For Botstein, students of his generation (who attended college in the 1960s) “accepted the idea that higher education was about trying on the clothes of adulthood, so they eagerly accepted responsibility for their actions.” What set them apart from the students he was encountering, nearly 20 years into his tenure at Bard, was that “today’s students believe they are not responsible; quite the opposite, they feel they are owed something—an entitlement to a reward from distress. And when they are hurt, they are more prone to call themselves victims.” What’s most striking about this is that accepting responsibility for his actions is exactly what Botstein seems to be shirking in his years-long victim narrative around Epstein. I have no doubt that the billionaire was, as Botstein put it to the Wall Street Journal, “odd and arrogant” and, in last week’s Times interview, “a monster.” He is, after all, Jeffrey fucking Epstein. But Botstein has been wearing the clothes of adulthood now for more than half a century, and his defense that “people don’t understand what [his] job is,” along with his complaint to the Times that it “is a humiliating experience to go back over and over and over” his dealings with Epstein, both come off as more than a little entitled. 

This, too, has been confirmed by colleagues. The late Joel Kovel, who started at Bard as an Alger Hiss Professor of Social Studies in 1988 and was dismissed from his faculty role in 2009, described “an overweening pride about the man and a sense of always being on stage that precludes ease in his presence.… He seemed, simply, irreplaceable and godlike on his small stage, his rule a bizarre admixture of an absolutist core and a liberal-progressive façade which would steadily disintegrate under its influence.”

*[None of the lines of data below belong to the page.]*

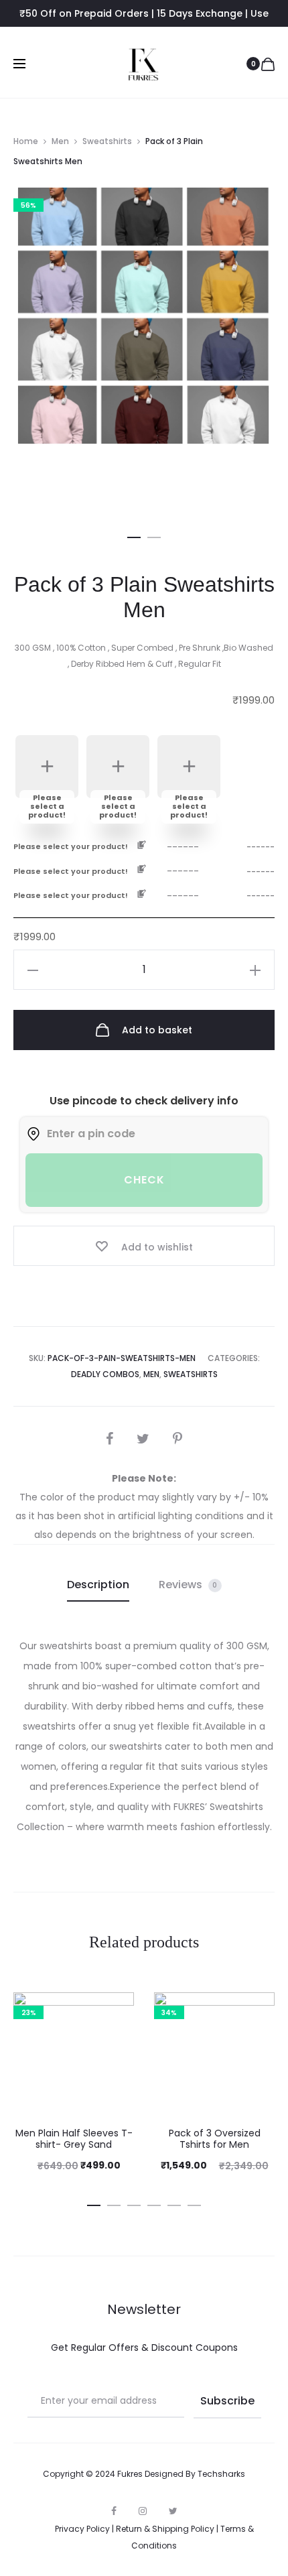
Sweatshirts (107, 141)
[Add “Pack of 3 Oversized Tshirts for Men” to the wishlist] (258, 2009)
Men (60, 141)
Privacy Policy (82, 2528)
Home (25, 141)
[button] (134, 535)
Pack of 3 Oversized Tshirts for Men (215, 2138)
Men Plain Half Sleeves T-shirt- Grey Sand (74, 2138)
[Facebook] (114, 2511)
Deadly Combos (105, 1374)
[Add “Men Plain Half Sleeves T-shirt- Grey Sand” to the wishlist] (117, 2009)
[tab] (98, 1585)
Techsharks (221, 2474)
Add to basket (155, 1030)
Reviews (188, 1584)
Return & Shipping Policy (165, 2528)
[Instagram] (143, 2511)
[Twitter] (173, 2511)
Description (98, 1584)
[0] (268, 64)
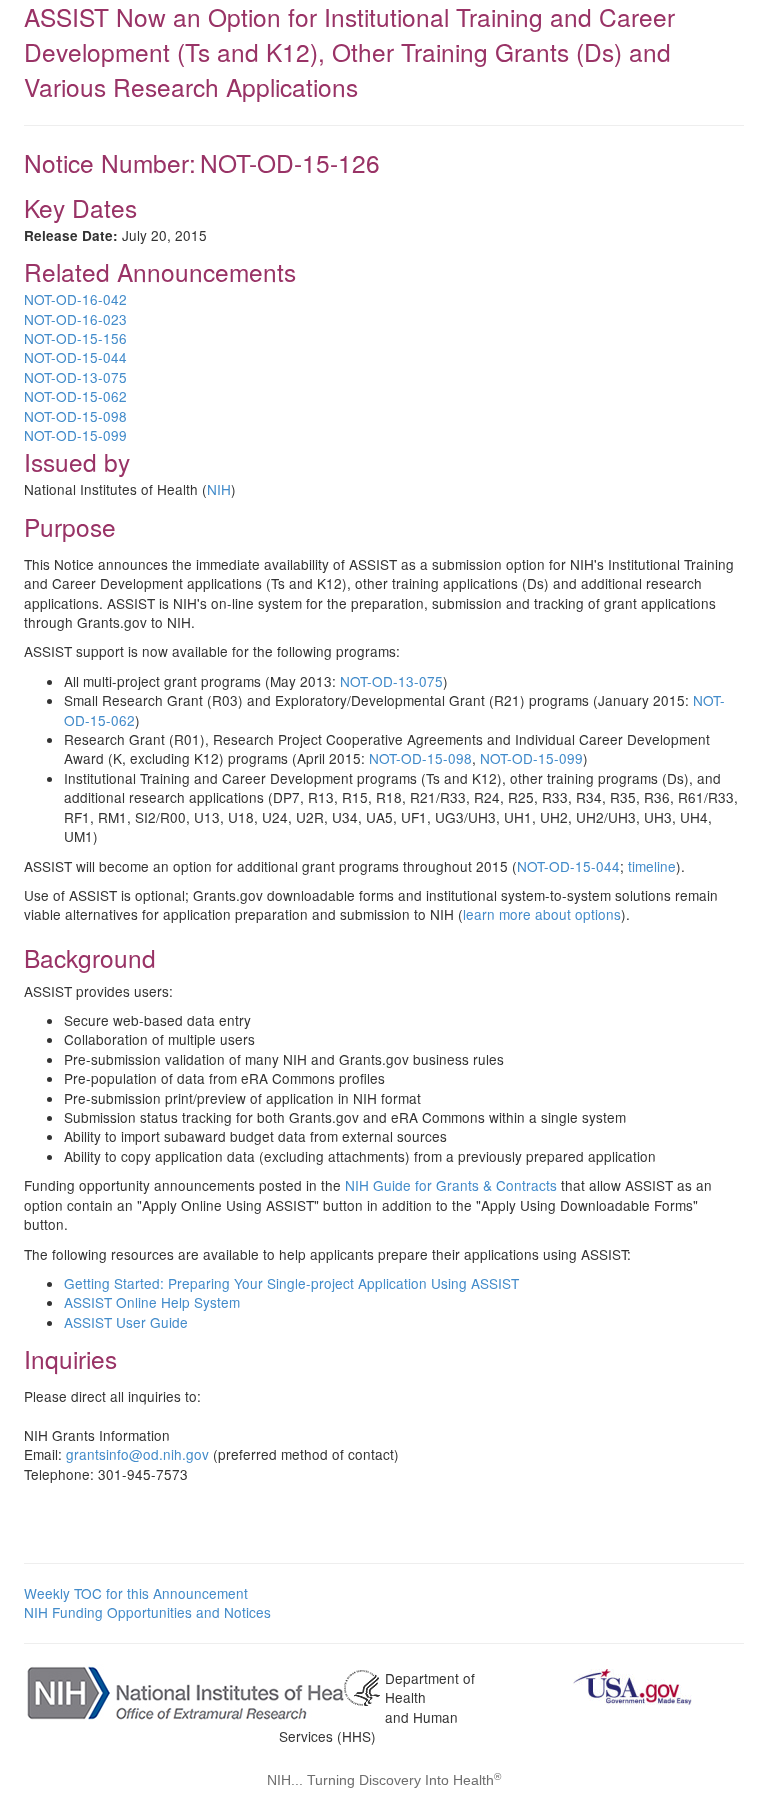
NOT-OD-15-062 (75, 396)
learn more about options (542, 914)
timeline (652, 866)
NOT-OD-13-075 (75, 377)
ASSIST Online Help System (152, 1302)
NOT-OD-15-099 (75, 435)
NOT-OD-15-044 (75, 357)
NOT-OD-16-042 (75, 299)
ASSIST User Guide (126, 1322)
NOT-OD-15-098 (75, 416)
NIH (219, 489)
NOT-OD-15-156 (75, 338)
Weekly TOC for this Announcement (136, 1593)
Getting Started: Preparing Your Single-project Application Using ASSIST (291, 1283)
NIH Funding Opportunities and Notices (147, 1612)
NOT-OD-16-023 (75, 319)
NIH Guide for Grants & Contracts (451, 1185)
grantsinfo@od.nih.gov (137, 1454)
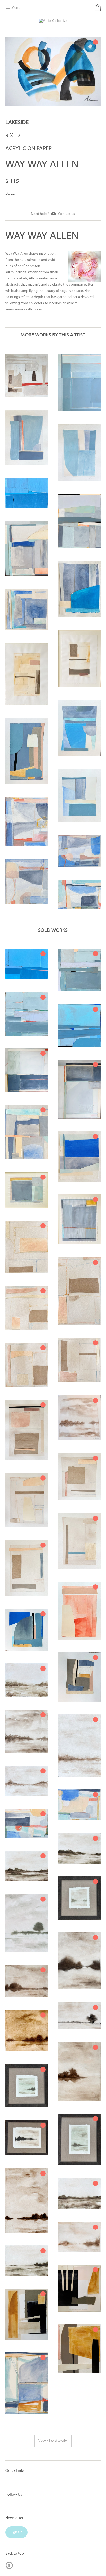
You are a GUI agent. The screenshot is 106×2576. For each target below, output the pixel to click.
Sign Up (16, 2532)
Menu (15, 8)
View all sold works (52, 2441)
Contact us (66, 214)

According to Kovel, it was Botstein’s fundraising strategies—which favored a handful of hand-picked trustees and elite donors (a fact confirmed in a 2014 New Yorker article) versus sources that were “embedded in stable securities and regulated by internal control mechanisms”—that made the the rift in his leadership style more apparent. While he was “liberal-democratic” externally, Kovel argued, Botstein was “deeply reactionary, racist, and authoritarian in substance.” It’s not hard to see how his most recent defense of accepting Epstein’s money fits into that rift.

How much is $75,000 (plus 66 laptops) actually worth? It certainly pales in comparison to the millions Epstein donated to Harvard. Botstein may have been hoping to cultivate these two small donations into something bigger, but these pittances suggest that Epstein was merely looking to add one more .edu domain (which, in search engine optimization practices, often rank highly in search results due to the legitimacy they confer) to his rehabilitation project. What will last longer than any of the money that he gave to Bard is Botstein’s defense for accepting it. ¶

Correction: A previous version of this article stated that Bard received two gifts from Jeffrey Epstein, one for $75,000 and another for $50,000, in keeping with a 2019 New York Times report. Epstein only donated $75,000 to Bard, as well as 66 laptop computers.